Semi colons will be used as delimters in ngrams later on. Having semicolons at the beginning or end of a word disrupts the delimiting process. Although individual semicolons should have been removed in the previous stage, not all semicolons were tagged properly.

In [8]:
df[0]['Word']

0                  <s>
1                   L-
2                 għan
3           prinċipali
4                  ta'
               ...    
49999994         Bajda
49999996          </s>
49999997           <s>
49999998            Dr
49999999        Zammit
Name: Word, Length: 44232071, dtype: object

In [9]:
for i in range(len(df)):
    df[i]['Word'] = df[i]['Word'].apply(lambda s: ''.join(str(s).split(';')), 1)


Finally we will remove all NA values. Other special cases should also be considered.

In [10]:
for i in range(len(df)):
    df[i] = df[i].dropna(subset=['Word'])
    df[i] = df[i].drop(df[i][df[i]["Word"]=='"'].index)
    df[i] = df[i].drop(df[i][df[i]["Word"]=='&lt'].index)
    df[i] = df[i].drop(df[i][df[i]["Word"]=='&gt'].index)
    df[i] = df[i].drop(df[i][df[i]["Word"]=='&amp'].index)

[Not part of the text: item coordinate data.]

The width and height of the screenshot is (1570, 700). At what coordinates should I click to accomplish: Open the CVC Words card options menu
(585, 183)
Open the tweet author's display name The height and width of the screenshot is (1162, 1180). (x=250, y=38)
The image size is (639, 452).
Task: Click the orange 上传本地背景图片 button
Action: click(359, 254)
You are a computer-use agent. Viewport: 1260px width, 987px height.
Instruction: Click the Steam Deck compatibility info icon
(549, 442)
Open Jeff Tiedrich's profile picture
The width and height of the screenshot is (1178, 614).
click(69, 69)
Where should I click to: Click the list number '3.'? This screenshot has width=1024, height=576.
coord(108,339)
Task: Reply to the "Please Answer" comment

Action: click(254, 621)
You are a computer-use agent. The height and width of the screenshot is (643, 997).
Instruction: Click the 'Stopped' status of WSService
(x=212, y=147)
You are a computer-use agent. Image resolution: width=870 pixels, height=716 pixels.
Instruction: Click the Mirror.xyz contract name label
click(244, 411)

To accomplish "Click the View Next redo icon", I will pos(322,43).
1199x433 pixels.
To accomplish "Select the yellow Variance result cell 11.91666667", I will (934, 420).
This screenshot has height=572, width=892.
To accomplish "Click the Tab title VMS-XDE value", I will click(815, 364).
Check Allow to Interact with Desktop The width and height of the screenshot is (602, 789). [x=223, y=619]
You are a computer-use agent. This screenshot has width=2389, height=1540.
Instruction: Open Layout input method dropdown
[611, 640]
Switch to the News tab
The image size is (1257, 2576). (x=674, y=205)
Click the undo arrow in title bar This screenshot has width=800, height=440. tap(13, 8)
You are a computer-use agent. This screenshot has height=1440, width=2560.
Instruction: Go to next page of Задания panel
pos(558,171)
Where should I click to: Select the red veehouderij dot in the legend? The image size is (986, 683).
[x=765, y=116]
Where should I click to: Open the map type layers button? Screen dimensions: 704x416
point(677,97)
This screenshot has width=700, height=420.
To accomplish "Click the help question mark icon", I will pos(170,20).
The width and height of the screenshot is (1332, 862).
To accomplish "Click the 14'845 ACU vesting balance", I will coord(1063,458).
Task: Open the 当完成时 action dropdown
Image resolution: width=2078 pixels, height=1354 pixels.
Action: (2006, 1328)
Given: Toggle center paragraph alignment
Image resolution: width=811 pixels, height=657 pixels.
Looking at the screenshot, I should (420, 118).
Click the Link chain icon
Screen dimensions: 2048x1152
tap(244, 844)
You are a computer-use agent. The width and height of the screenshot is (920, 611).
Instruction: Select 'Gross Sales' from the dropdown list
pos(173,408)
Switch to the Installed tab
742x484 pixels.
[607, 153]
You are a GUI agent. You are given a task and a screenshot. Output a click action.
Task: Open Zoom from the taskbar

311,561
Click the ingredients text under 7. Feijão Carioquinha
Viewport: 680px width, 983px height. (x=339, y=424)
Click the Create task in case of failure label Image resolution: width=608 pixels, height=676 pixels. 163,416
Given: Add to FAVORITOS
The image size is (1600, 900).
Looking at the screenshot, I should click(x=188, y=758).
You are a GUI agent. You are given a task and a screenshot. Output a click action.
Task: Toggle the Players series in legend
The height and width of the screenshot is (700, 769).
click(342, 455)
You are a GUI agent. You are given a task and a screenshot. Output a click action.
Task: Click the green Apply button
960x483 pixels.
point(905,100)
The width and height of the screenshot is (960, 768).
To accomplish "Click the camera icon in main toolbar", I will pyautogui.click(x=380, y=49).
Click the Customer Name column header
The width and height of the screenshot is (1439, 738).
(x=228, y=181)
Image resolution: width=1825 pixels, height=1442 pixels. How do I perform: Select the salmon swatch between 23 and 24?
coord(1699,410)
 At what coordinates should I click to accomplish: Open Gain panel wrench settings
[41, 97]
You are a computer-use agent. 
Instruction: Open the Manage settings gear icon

We save the dataframes into a csv file so that they can be loaded back into memory.

In [11]:
df_all  = df[0]
df_norm = df[1]
df_test = df[2]

df_all.to_csv(os.path.join(folder,'korpus_clean.csv'), index=False)
df_norm.to_csv(os.path.join(folder,'norm_korpus_clean.csv'), index=False)
df_test.to_csv(os.path.join(folder,'Test','Test.csv'), index=False)

## Frequency Counts

We will also create frequency counts for all unique words in both versions of the korpus. This will be used later when generating the ngram models.

In [12]:
df = pd.read_csv(os.path.join(folder, "korpus_clean.csv"),
                 usecols=["Word","POS"],
                 dtype={"Word": "U","POS": "S"})

df_norm = pd.read_csv(os.path.join(folder, "norm_korpus_clean.csv"),
                 usecols=["Word","POS"],
                 dtype={"Word": "U","POS": "S"})


In [13]:
#Get all unique words
df_frequency = df.value_counts().to_frame()[0].reset_index()
df_frequency.columns = ['Word','POS','Frequency']


df_normal_frequency = df_norm.value_counts().to_frame()[0].reset_index()
df_normal_frequency.columns = ['Word','POS','Frequency']

df_frequency.to_csv(os.path.join(folder,'korpus_frequency.csv'), index=False)
df_normal_frequency.to_csv(os.path.join(folder,'norm_korpus_frequency.csv'), index=False)

df_frequency

Unnamed: 0,Word,POS,Frequency
0,<s>,START,1791836
1,</s>,END,1791835
2,l-,DEF,1584004
3,li,COMP,1391328
4,ta',GEN,1379784
...,...,...,...
491718,banama,NOUN,1
491719,banalment,ADV,1
491720,banalizzat,PART-PASS,1
491721,banakrella,NOUN,1


We can validate that this is working as the top frequent words are words which maltese native speakers expect to be at the top, words such as <i>ta'</i> and <i>l-</i>

#### Question 1. How large is the corpus?
The normalised corpus only contains about 125k occurences of words. For the sake of brevity, only 30 million occurences of words were considered from the non-normalised korpus when cleaning and generating the frequency counts. This was because loading the whole data and performing operations on it would take a long time and be computationally expensive.